Siapa yang Dapat dan Alasan Program Ini Dilanjutkan
Pemerintah kembali menyalurkan bansos beras 10 kg pada periode Oktober hingga November 2025. Bantuan ini ditujukan untuk sekitar 18 juta keluarga penerima manfaat (KPM) yang terdaftar dalam Data Terpadu Sosial Ekonomi Nasional (DTSEN).
Program ini dilanjutkan karena hasil penyaluran sebelumnya pada Juni dan Juli 2025 dinilai berhasil dan tepat sasaran.
Skema serta persyaratan penerima masih sama seperti sebelumnya, sehingga masyarakat yang sudah masuk data DTSEN berpeluang besar untuk kembali menerima bantuan.
Mekanisme Penyaluran di Lapangan
Setiap keluarga penerima akan mendapatkan 10 kg beras per bulan selama dua bulan.

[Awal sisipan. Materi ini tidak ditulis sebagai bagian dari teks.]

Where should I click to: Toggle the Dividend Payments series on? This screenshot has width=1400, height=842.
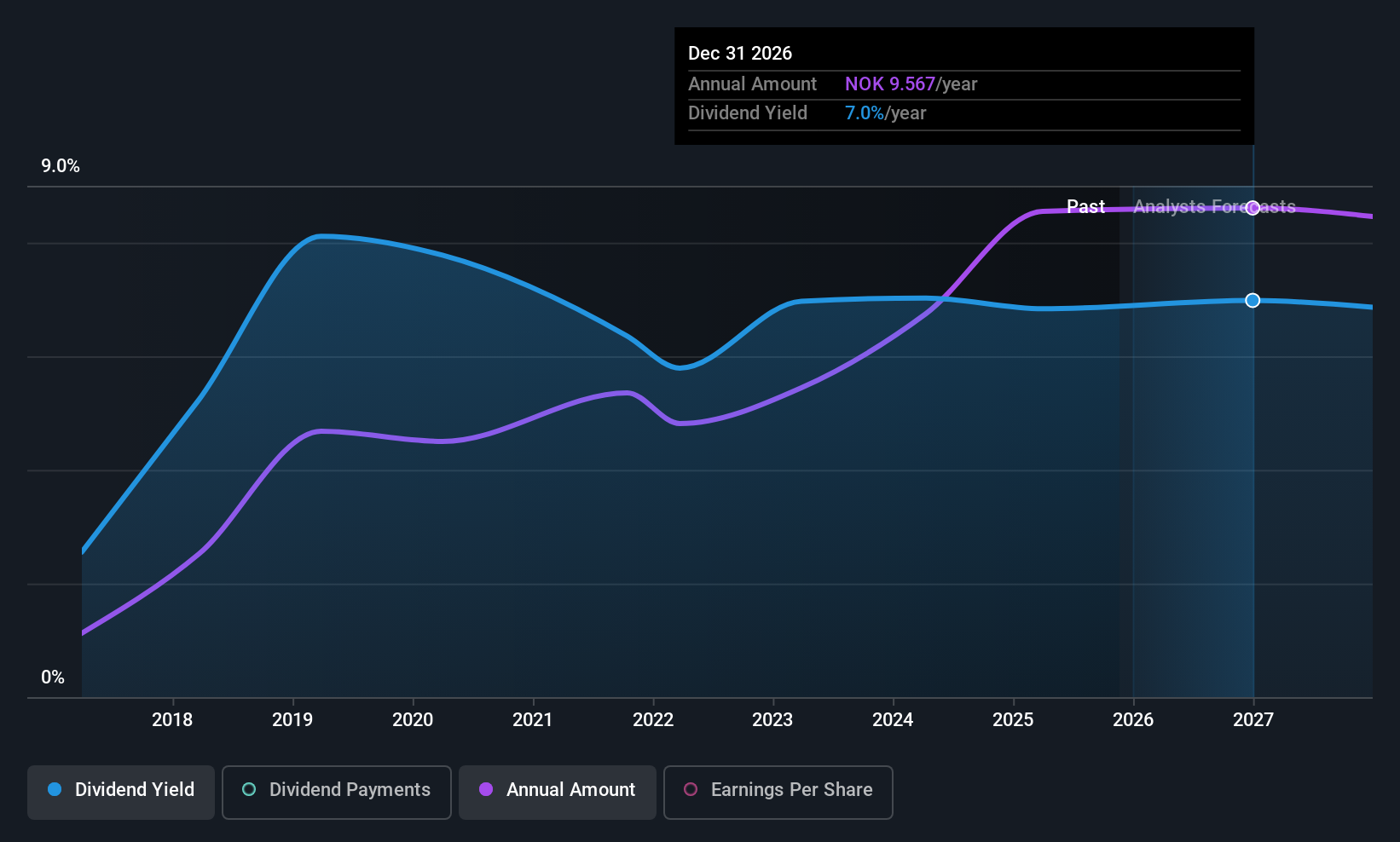click(x=336, y=792)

Artinya, total bantuan yang diterima bisa mencapai 20 kg untuk periode Oktober dan November.
Penyaluran dilakukan dengan mengacu pada data DTSEN. Pemerintah daerah juga berperan penting dalam mengusulkan data tambahan agar distribusi bantuan benar-benar sesuai kebutuhan masyarakat di lapangan.
Baca Juga : Cara Cek Bansos Beras dan Minyak Goreng dari HP
Pendanaan program ini berasal dari Anggaran Pendapatan dan Belanja Negara (APBN) yang dikelola oleh Kementerian Keuangan. Pemerintah memastikan penyaluran berjalan efisien dan transparan agar bantuan sampai ke tangan yang tepat.
Jika hasil evaluasi di bulan Desember menunjukkan program ini efektif, ada kemungkinan bansos beras akan diperpanjang hingga tahun 2026.
Cara Cek Nama Penerima Bansos Beras
Untuk mengetahui apakah kamu termasuk penerima bansos beras 10 kg, berikut langkah yang bisa kamu lakukan:
- Buka situs resmi cekbansos.kemensos.go.id.
- Isi data sesuai KTP seperti provinsi, kabupaten, kecamatan, dan kelurahan.
- Ketik nama lengkap dan masukkan kode keamanan (captcha).
- Klik tombol Cari Data untuk melihat hasilnya.
Kalau namamu muncul di hasil pencarian, artinya kamu termasuk penerima bantuan. Kamu juga bisa memeriksa lokasi penyaluran dan jadwal distribusi melalui kelurahan atau kantor pos setempat.